Washington had warned Israel not to invade Syria, which had remained inactive while Israel fought Egypt. Israel's offensive against Syria was abruptly postponed when the Liberty appeared off Sinai, but the planned action that led to the seizure of the Golan was carried out once the US ship was put out of action. Israel's claim that Syria had attacked it could have been disproved by the Liberty, which could also have shown that Israel had exploited Arab-Israeli tensions in May-June 1967 to launch a long-planned war to invade and annex the West Bank, Jerusalem, Golan and Sinai.
Why did Washington opted to cover up the incident, which is described as "America's worst shameful secret"?

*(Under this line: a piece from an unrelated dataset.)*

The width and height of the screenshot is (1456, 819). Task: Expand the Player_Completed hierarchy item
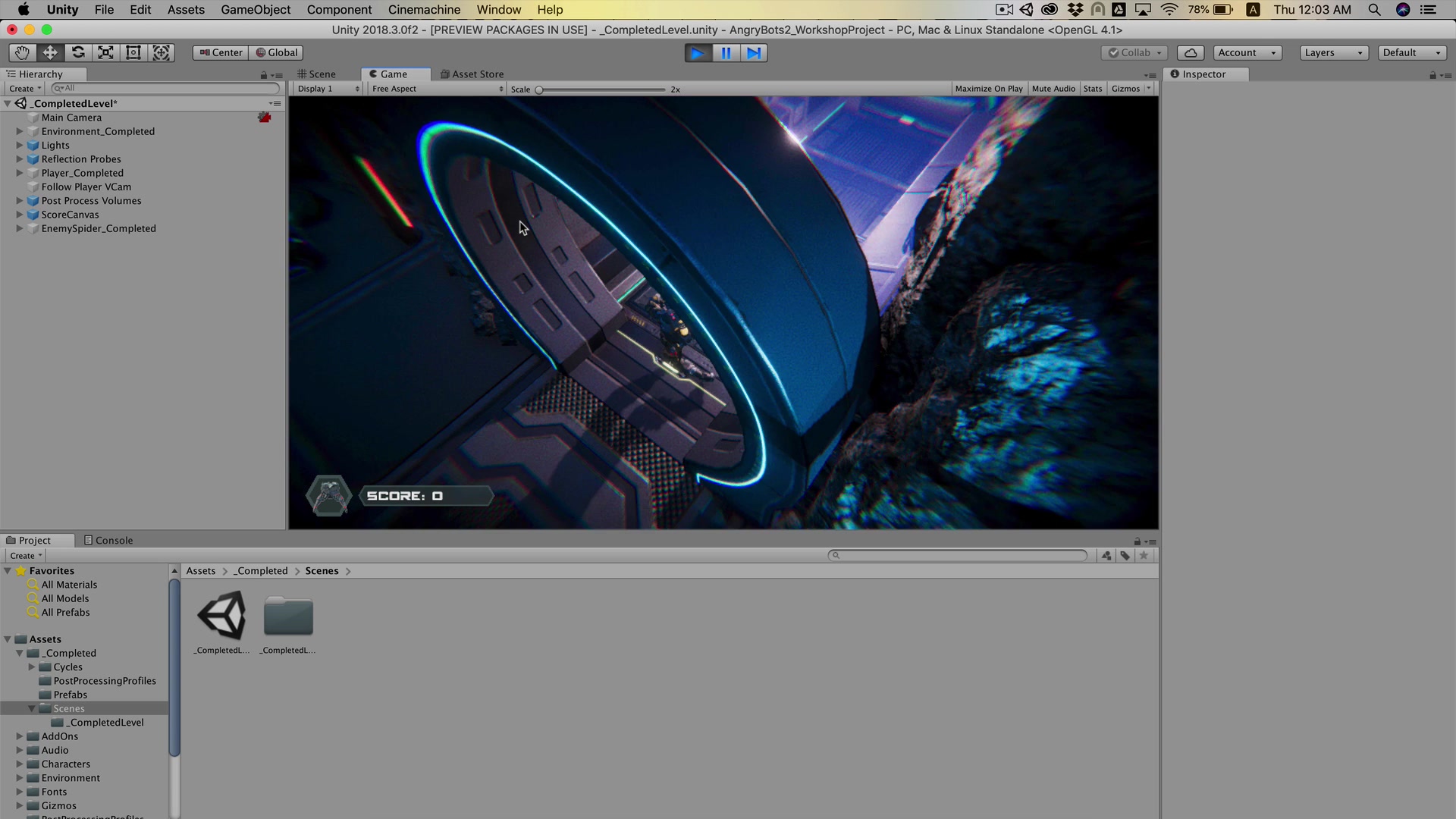pos(19,173)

Some say that Johnson preferred to cover up the attack rather than anger a key constituency and major financial backer of the Democratic Party.
A member of the Johnson White House has said he believed that Johnson offered Jewish liberals unconditional backing of Israel, and a cover-up of the Liberty attack in exchange for the liberals toning down their strident criticism of his policies in the then raging Vietnam War.
But the issue is not dead. Survivors of the Israeli attack are striving to keep the flame alive, and, perhaps, at some point, it might come out without ambiguity that the US administration chose to stand by Israel than its own soldiers. However, the Liberty attack fades in signifiance when seen against what Israel had been doing with the US since then. Today, isn't it clear that the thousands of American soldiers who were killed and maimed in action in Iraq went down fighting a proxyy war for Israel?
And the US administration is continuing to cover up.